-- start --

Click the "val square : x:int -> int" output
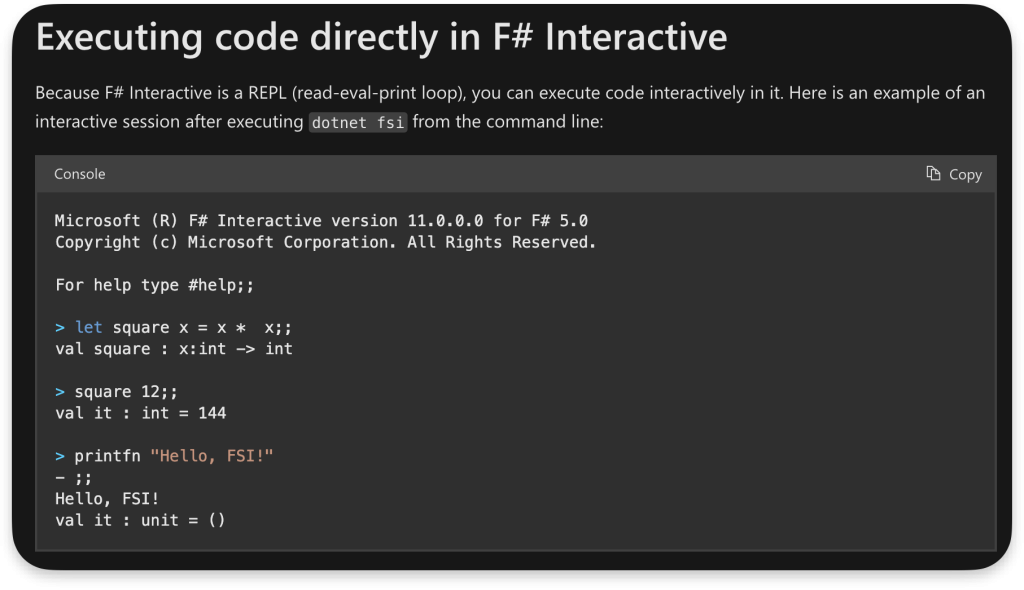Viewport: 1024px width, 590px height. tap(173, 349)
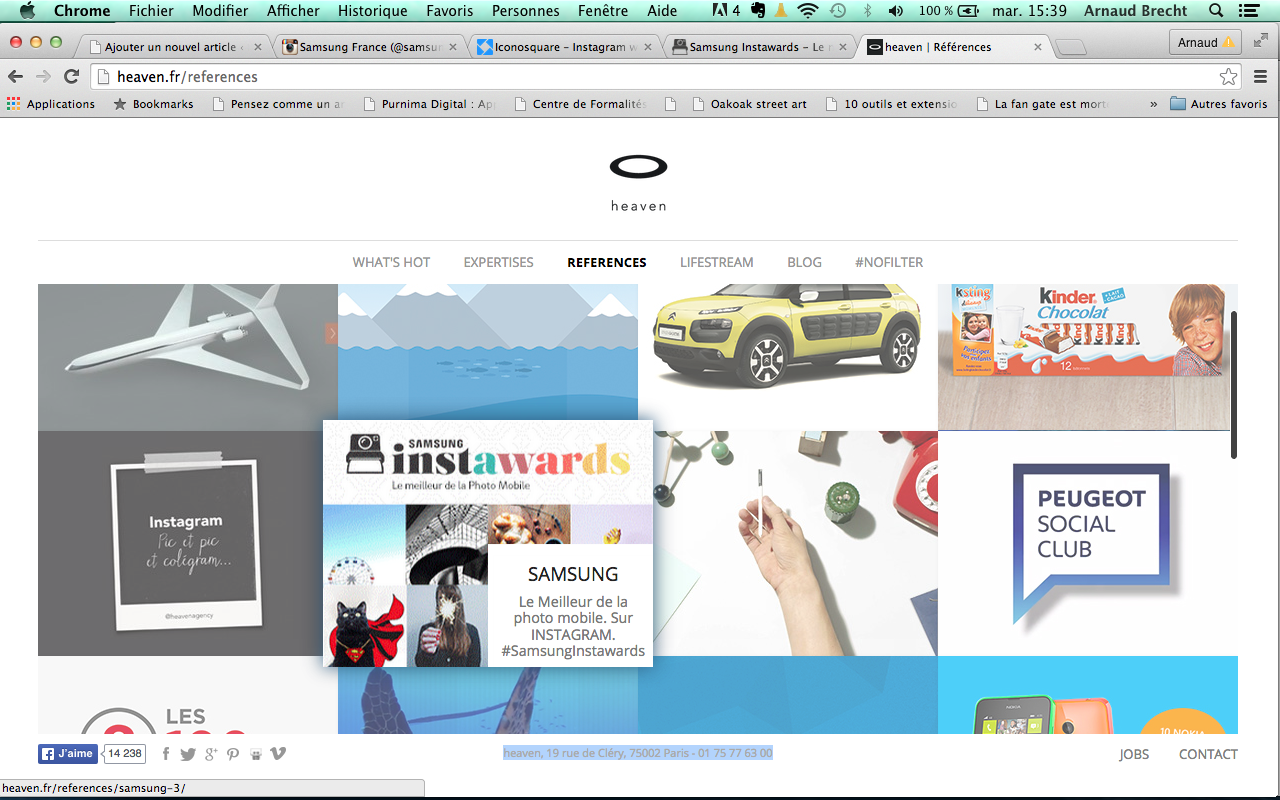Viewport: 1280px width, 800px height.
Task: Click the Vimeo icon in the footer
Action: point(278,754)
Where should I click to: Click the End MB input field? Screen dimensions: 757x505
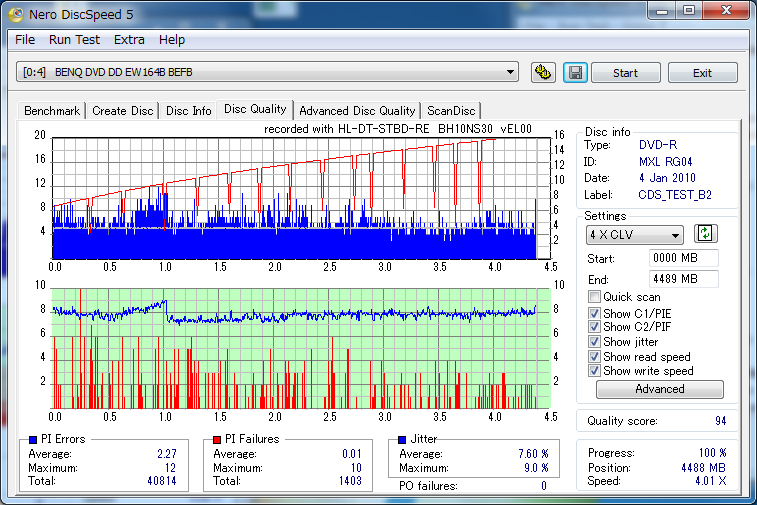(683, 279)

-- end --
-- start --

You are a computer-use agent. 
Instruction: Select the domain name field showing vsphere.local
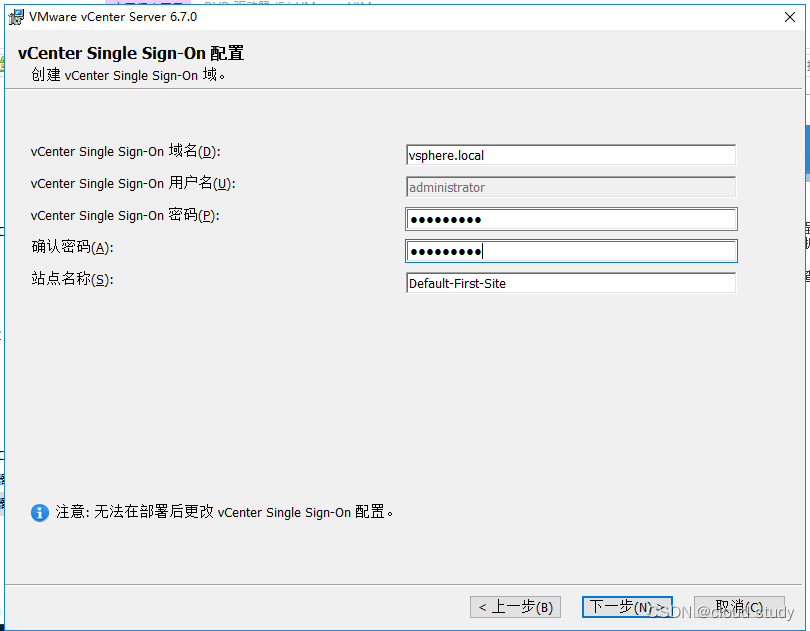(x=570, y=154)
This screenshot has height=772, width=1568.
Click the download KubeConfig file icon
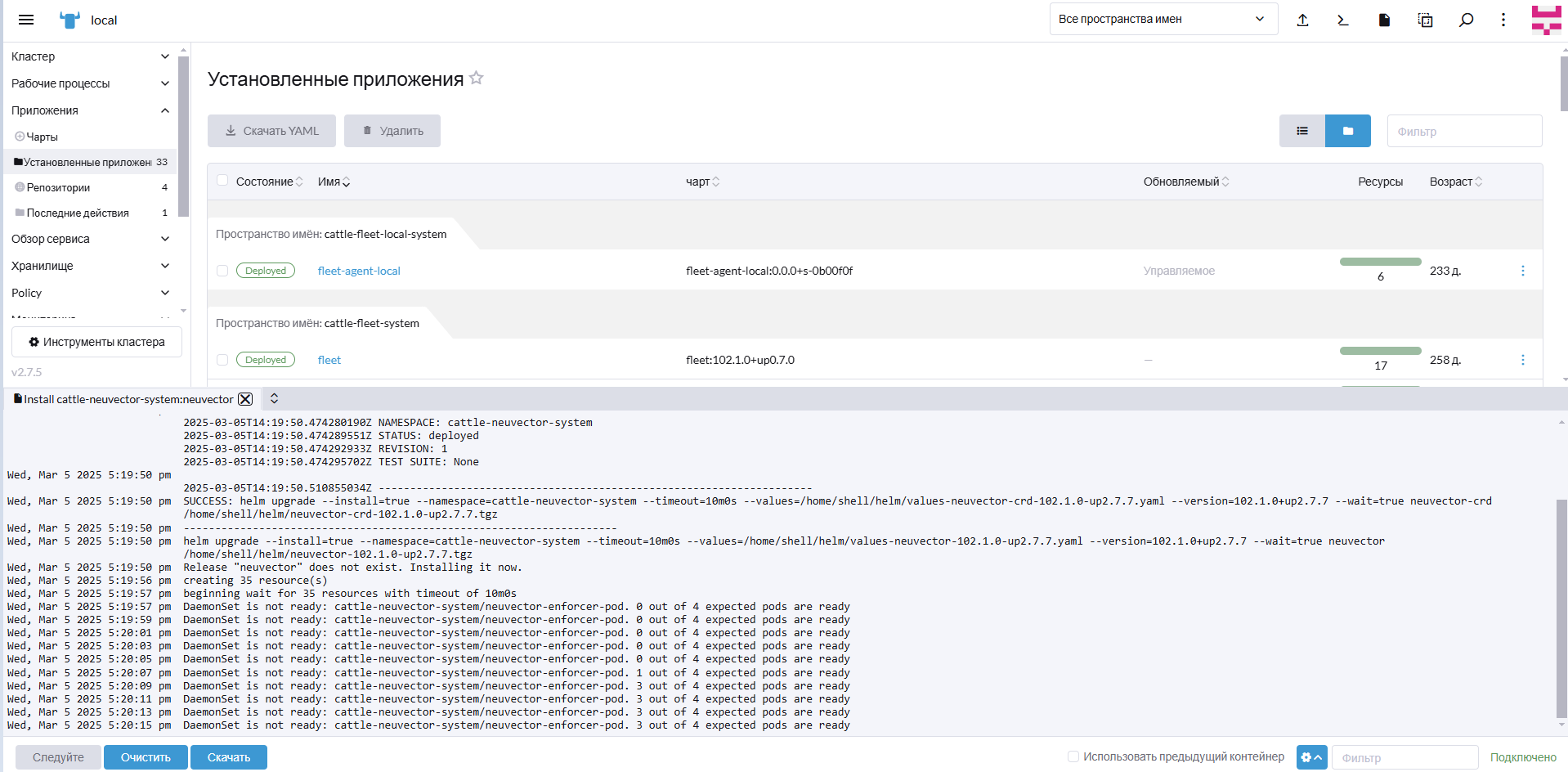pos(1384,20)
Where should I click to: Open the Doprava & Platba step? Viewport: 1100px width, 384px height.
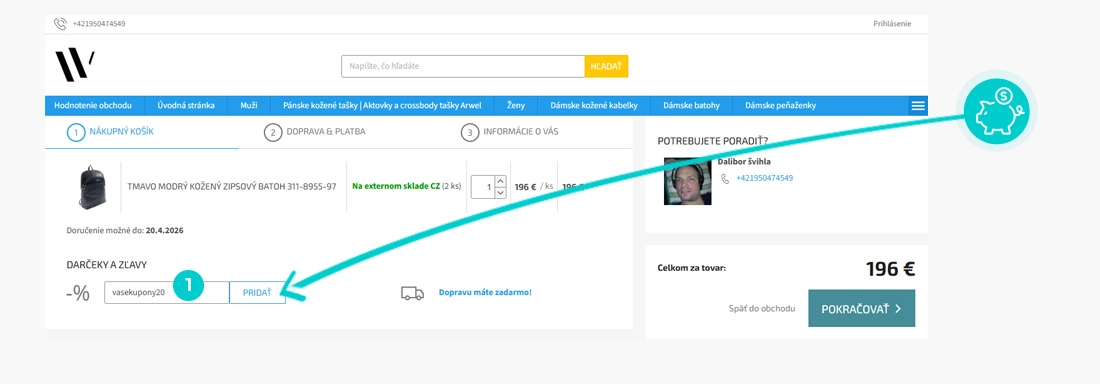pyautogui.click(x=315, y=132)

-- end --

Express the records from the line containing "This screenshot has height=772, width=1568." through the line containing "pyautogui.click(x=315, y=132)" as a two-column CSV with the header instruction,output, giving one row per record with its text and its answer. Put each in a single quoted field with line breaks turned into spaces, and leave the pictures out.

instruction,output
"This screenshot has height=772, width=1568. Click the download KubeConfig file icon","pos(1384,20)"
"Where should I click to: Open the Doprava & Platba step? Viewport: 1100px width, 384px height.","pyautogui.click(x=315, y=132)"